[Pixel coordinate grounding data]
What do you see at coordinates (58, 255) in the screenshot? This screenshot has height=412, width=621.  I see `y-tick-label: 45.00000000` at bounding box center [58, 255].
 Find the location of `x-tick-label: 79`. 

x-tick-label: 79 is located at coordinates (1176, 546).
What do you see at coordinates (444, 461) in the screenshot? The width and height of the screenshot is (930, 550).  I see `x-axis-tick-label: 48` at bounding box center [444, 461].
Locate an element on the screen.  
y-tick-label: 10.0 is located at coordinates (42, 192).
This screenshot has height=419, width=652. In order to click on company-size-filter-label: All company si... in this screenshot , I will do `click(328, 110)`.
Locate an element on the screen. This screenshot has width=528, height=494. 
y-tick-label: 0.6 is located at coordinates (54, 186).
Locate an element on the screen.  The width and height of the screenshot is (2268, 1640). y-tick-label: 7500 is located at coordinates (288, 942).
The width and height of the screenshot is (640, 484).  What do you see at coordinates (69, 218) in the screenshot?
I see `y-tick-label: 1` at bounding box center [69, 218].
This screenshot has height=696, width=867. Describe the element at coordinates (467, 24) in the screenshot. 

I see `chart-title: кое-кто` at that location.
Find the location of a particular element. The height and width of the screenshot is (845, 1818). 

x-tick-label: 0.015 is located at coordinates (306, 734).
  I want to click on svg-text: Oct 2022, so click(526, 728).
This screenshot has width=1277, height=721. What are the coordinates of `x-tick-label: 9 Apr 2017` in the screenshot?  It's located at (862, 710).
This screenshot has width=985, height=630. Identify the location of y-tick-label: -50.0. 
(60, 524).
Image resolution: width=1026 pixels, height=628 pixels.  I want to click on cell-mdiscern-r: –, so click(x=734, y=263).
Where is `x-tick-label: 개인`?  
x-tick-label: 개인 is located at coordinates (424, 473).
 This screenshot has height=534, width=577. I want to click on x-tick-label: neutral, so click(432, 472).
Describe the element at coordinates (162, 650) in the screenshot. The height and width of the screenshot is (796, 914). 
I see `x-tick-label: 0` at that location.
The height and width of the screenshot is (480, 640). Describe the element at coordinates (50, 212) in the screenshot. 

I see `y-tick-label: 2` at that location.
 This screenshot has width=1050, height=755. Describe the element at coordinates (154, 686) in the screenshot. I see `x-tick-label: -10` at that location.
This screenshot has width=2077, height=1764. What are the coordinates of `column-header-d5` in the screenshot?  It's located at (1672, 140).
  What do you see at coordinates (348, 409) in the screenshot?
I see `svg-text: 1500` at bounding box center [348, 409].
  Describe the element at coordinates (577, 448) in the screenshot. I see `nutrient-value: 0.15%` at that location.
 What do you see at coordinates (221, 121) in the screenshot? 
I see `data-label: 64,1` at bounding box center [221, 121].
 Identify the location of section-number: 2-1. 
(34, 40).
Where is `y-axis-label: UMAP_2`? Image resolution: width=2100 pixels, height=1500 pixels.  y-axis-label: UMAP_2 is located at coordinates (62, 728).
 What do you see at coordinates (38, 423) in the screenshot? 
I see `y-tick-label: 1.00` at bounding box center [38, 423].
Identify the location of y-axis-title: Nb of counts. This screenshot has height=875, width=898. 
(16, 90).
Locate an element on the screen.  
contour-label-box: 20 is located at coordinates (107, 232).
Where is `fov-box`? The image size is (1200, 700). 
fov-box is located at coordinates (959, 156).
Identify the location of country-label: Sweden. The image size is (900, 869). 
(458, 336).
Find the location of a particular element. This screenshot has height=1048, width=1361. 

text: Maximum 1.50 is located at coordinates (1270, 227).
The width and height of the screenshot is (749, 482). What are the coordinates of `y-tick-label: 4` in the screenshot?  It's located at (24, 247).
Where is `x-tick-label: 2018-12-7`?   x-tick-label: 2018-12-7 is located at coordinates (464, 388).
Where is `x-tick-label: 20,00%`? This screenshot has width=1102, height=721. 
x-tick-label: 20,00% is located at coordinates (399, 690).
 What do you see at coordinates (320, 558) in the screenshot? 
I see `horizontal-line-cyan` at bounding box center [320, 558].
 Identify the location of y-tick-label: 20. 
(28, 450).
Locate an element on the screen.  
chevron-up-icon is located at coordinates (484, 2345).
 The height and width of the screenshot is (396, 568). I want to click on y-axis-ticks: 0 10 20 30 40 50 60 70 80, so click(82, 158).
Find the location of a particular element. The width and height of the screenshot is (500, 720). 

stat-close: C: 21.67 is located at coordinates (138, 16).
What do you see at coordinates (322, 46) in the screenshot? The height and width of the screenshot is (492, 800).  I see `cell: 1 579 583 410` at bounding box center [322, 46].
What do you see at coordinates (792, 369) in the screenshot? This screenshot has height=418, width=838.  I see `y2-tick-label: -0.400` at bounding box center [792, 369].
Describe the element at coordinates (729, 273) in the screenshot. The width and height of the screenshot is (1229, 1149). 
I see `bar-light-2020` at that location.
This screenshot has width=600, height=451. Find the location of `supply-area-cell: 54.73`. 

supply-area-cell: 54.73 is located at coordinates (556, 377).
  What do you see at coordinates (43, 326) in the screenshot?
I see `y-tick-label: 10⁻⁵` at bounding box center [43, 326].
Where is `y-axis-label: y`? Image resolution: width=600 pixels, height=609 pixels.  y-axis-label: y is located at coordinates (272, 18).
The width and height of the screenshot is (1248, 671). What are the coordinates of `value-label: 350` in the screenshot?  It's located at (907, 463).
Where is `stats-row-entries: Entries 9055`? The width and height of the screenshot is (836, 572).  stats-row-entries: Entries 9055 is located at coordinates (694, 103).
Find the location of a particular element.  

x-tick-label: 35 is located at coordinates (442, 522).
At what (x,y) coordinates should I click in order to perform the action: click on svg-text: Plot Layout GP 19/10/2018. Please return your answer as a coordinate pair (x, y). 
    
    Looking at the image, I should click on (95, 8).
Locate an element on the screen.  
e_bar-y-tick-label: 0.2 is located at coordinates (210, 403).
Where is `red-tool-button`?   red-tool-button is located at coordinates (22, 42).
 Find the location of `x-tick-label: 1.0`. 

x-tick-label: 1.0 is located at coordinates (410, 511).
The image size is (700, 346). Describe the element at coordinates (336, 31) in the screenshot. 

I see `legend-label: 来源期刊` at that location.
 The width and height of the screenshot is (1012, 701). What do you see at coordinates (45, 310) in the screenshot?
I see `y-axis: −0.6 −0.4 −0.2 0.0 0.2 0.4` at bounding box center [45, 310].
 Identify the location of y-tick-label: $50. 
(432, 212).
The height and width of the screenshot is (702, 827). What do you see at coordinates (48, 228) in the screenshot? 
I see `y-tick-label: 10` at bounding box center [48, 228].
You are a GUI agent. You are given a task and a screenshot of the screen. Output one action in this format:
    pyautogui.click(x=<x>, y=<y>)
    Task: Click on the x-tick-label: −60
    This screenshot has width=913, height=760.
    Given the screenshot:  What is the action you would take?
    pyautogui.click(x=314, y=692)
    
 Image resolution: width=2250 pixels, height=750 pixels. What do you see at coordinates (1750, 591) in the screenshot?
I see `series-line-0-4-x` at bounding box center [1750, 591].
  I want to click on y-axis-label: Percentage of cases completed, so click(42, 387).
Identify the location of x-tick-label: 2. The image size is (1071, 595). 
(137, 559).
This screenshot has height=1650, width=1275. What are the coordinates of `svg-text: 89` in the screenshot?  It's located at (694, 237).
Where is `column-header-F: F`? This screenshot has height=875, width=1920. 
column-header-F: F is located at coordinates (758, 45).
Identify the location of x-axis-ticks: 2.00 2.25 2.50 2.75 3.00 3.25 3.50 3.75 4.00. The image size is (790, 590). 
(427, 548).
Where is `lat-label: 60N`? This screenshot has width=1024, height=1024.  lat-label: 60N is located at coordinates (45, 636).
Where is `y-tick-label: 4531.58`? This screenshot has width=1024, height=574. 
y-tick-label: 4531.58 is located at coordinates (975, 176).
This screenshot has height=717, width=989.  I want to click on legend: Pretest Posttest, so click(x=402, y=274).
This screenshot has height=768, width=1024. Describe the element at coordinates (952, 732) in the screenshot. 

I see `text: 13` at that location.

**Task requirements**
Can you write out, word for word, the lines above from the one containing "is (1200, 700)." through the one containing "The width and height of the screenshot is (749, 482).", including both of those lines?

**Output of the task**
Where is `fov-box`? The image size is (1200, 700). 
fov-box is located at coordinates (959, 156).
Identify the location of country-label: Sweden. The image size is (900, 869). 
(458, 336).
Find the location of a particular element. This screenshot has height=1048, width=1361. 

text: Maximum 1.50 is located at coordinates (1270, 227).
The width and height of the screenshot is (749, 482). What are the coordinates of `y-tick-label: 4` in the screenshot?  It's located at (24, 247).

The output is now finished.